**WHAT YOU NEED TO DO:**
Reproduce the records from the line with "Where should I click to: Click the monitor" to the line with "coord(911,1116)", replacing "location box" with "address bar" and leaving everything else unchanged. Omit the pictures from your answer.

Start

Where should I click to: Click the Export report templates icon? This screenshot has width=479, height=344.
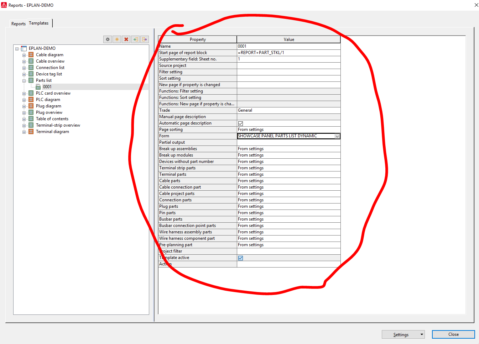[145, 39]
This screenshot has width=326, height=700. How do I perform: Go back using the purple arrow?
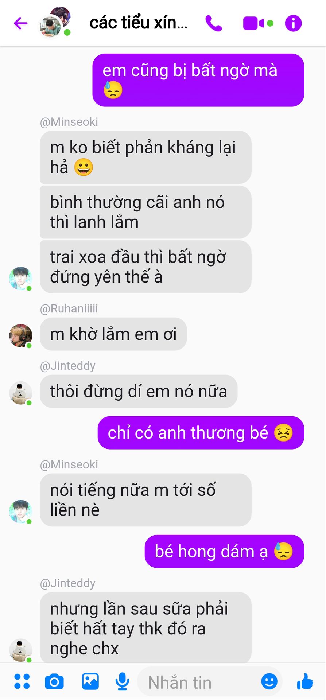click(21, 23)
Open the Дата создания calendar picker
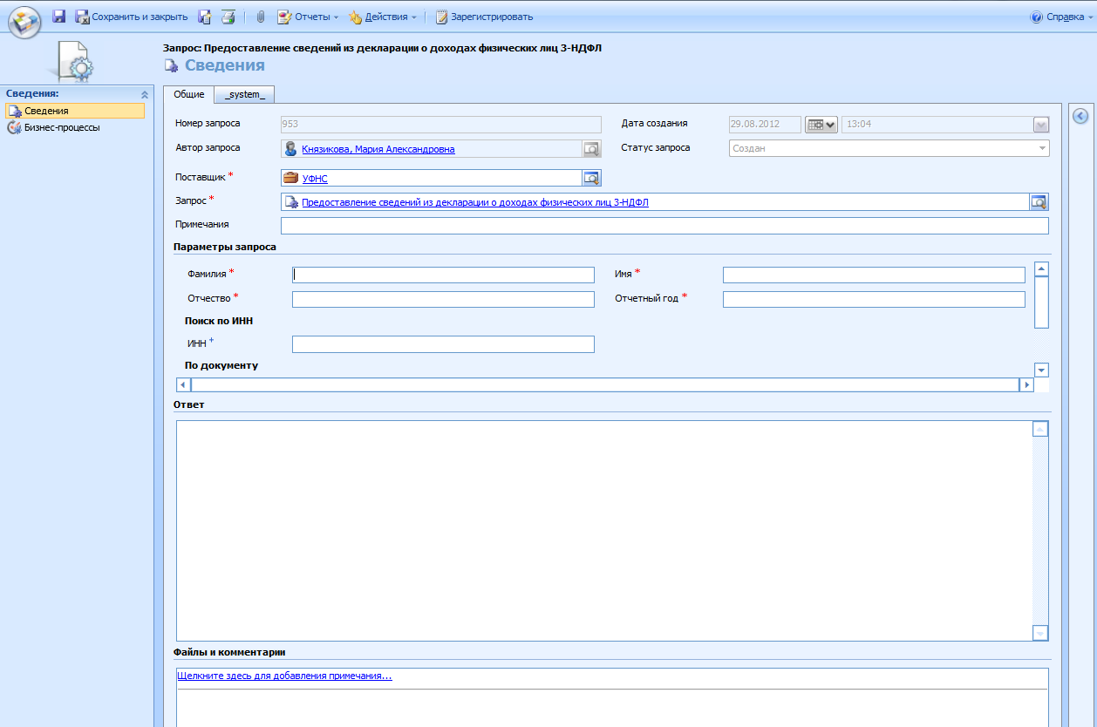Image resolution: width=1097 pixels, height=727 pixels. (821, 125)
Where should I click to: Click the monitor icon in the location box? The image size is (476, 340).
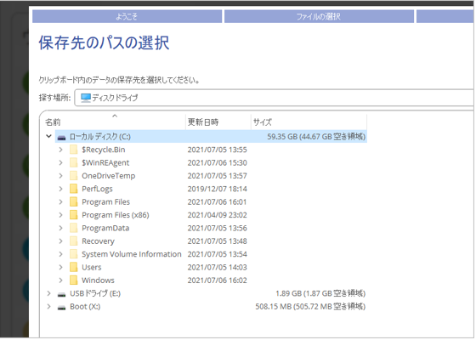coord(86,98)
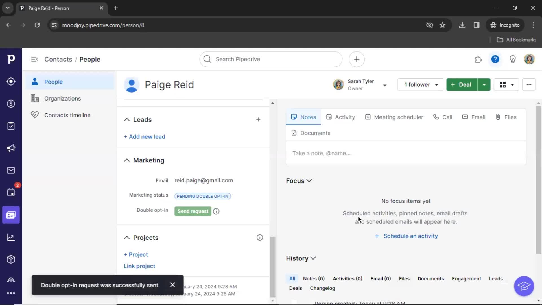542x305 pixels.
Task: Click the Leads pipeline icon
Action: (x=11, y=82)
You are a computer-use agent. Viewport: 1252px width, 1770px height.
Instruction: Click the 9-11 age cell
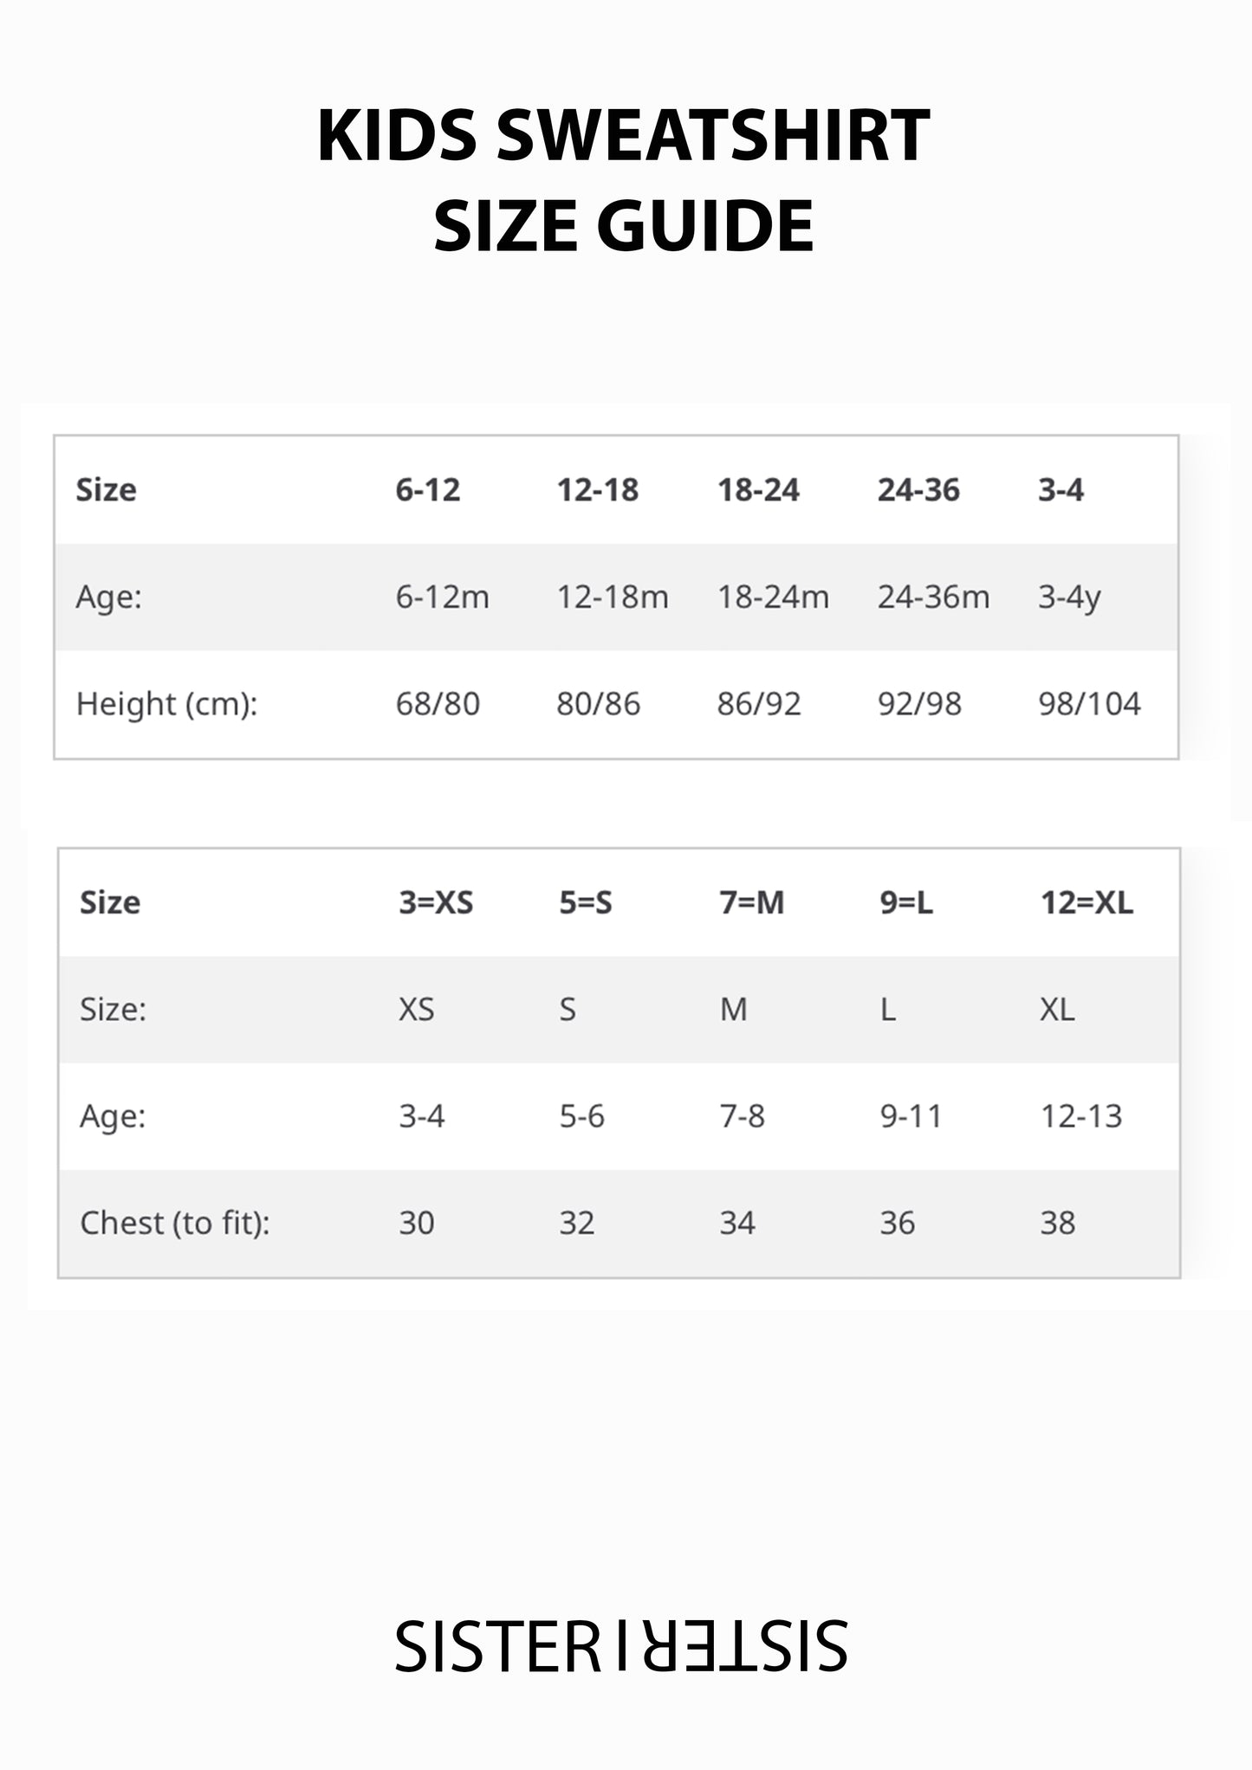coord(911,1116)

End
Start

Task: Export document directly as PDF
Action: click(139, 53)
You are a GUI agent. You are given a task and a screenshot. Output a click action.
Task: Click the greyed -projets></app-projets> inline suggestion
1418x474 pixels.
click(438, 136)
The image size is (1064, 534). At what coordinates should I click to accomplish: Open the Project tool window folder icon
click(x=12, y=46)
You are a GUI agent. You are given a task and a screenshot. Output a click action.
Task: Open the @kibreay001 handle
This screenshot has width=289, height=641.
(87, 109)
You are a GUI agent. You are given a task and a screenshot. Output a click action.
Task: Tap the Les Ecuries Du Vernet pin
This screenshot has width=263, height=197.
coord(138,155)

End

**CORRECT RESULT:**
Where should I click to: Click the monitor icon in the address bar? The image size is (476, 340).
coord(86,98)
542x305 pixels.
Task: Click the Leads pipeline icon
Action: (x=11, y=82)
You are a computer-use agent. Viewport: 1252px width, 1770px height.
Instruction: Click the 9-11 age cell
coord(911,1116)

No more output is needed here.